### Требования к заданиям
[1] Переведите на английский язык предложение из текста о Верлене: «В этих стихах больше риторики, чем подлинных переживаний».
[2] Продолжите текст о Верлене, начиная сразу после его последнего предложения.

### Исходный текст

══════

И я пью, вот беда, еще больше, чем ты…

Когда давишь ты вшей в шевелюре своей

Я от смеха трясусь…[644]

Седина в бороду — бес в ребро. Вот и все вдохновение.

Несколько лучше был написан небольшой труд в семьдесят шесть страниц под названием «Как я лежал в больнице», изданный примерно тогда же. Это безыскусная и добродушная хроника пансионера дома престарелых, пытающегося смотреть на жизнь сквозь розовые очки.

В начале 1892 года направление творчества Верлена снова меняется. Эмманюэль Синьоре, пылкий двадцатилетний поэт, попросил у Верлена несколько строчек для первого номера своего журнала «Святой Грааль», в котором причудливо сочетались влияние Вагнера и Мореаса и католицистские настроения. Эта просьба пробудила в Верлене целую лавину образов и чувств, которые он так долго сдерживал в себе: Вечная Франция, готические соборы, крестовые походы, Красота, Поэзия и Бог. Этот творческий всплеск породил восемнадцать стихотворений для новой книги «Интимные литургии». В этих стихах больше риторики, чем подлинных переживаний. Формальное искусство пришло на смену живой безрассудной вере.

Одно стихотворение из сборника посвящено Непорочному зачатию. В конце 1892 года Верлен уже не знал, какой комплимент адресовать Филомене, и воскликнул:

Ведь Богоматерь — это ты!

Но тотчас поправился:

Нет, ты не дева, да и я не мальчик,

И до Святой Марии далеко

Тебе…

19 февраля 1892 года поэт заявил Ванье, что, по его мнению, «Литургии» ничуть не хуже «Мудрости», только исполнены в другом тоне.

В минорном.

Выписавшись из Бруссе 20 января 1892 года, Верлен устроился у Филомены в отеле «Дерен» на улице Сен-Жак с твердым намерением жить отныне тихо и спокойно. Увы! Их совместной жизни скоро пришел конец из-за дикой сцены ревности. Филомена хотела быть свободной, а так как ее старый любовник претендовал на исключительные права, то она выставила его за дверь. Это происшествие не имело бы серьезных последствий, не перевези Верлен к своей красавице дорогие книги, рукописи, бесценные сувениры, а также свои личные вещи. Все это Филомена забрала себе, на что Верлен отреагировал взрывом ярости. Для начала ветреная красавица получила записку, в которой говорилось: «Я настаиваю, чтобы мне переслали по почте портрет матери и другие вещи, несмотря на то, что требует твой новый любовник или твой грязный сутенер. Черт возьми. П. В»[645]. Затем хозяин отеля получил письмо следующего содержания: «Просьба вернуть мне немедленно мои вещи, находящиеся у вас. Что касается г-жи Эстер и ее любовника, то они перестали мне нравиться, и я буду вынужден жаловаться или самостоятельно добиваться правосудия»[646].

К счастью, Казальсу удалось забрать почти все сокровища Верлена и отвезти их к Ванье[647].

══════

### Предоставленные сведения
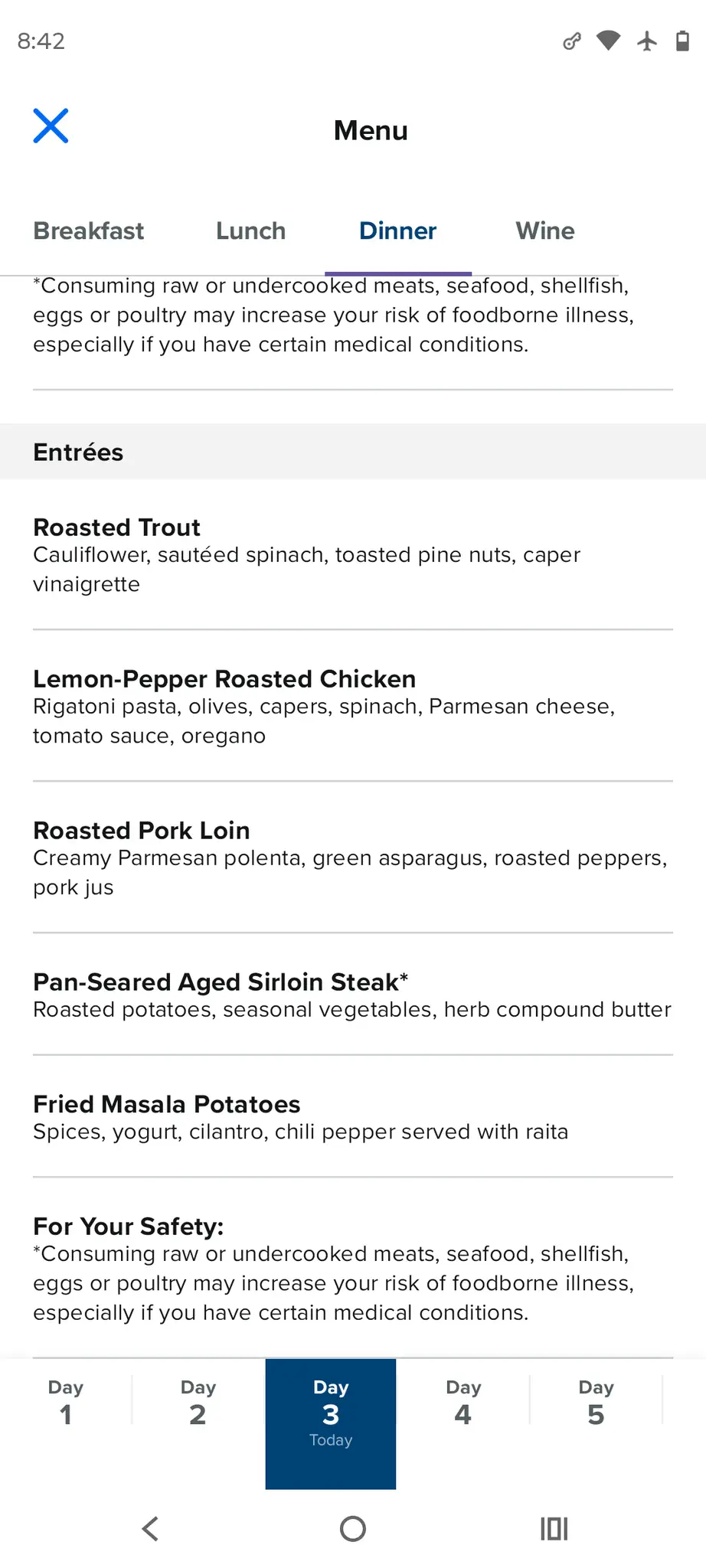Image resolution: width=706 pixels, height=1568 pixels.
Task: Switch to the Breakfast tab
Action: click(89, 231)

══════

### Результаты по порядку
[1] These poems contain more rhetoric than genuine feeling.

[2]
8 марта 1892 года на банкете в «Пере» Верлен встретился с Жюлем Ренаром[648]. Трудно представить себе более разительный контраст: жизнерадостный, экспансивный, простой в обращении Верлен и Ренар — сухой, жестокий и язвительный. Портрет Верлена, который Ренар дал в своем «Журнале» (номер 1, с. 114) стал очень знаменитым. «Отвратительный Верлен — Сократ и Диоген одновременно. В нем есть нечто от собаки и от гиены. Весь дрожа, он падает на стул, который кто-то ему подставляет… Он похож на бога-пьянчужку… голова, как обломок строительного камня» и т. д.

Из-под злого пера могла выйти лишь злая карикатура. Леон-Поль Фарг точно заметил: «Несомненно, появление пьяного, беспокойного и сварливого бродяги не могло не шокировать этого человека, так заботившегося о своей бородке неудавшегося полковника и о манжетах учителя начальных классов. Верлен просто-напросто был выше его, и он, возможно, это почувствовал»[649].

В любом случае те, кто общался с Верленом, не испытывали к нему такого презрения, граничившего с отвращением. Его считали несчастным человеком, жертвой злого рока, и доверяли ему. Доказательством тому служит подписка в пользу Верлена, организованная 12 марта 1892 года тридцатью шестью писателями и художниками — среди них Коппе, Бушор, Лоран Тайад, Анатоль Франс, сам Жюль Ренар. Каррьер. Эта благотворительная акция была призвана обеспечить поэта ежемесячной рентой, которая в первый месяц составила 180 франков[650].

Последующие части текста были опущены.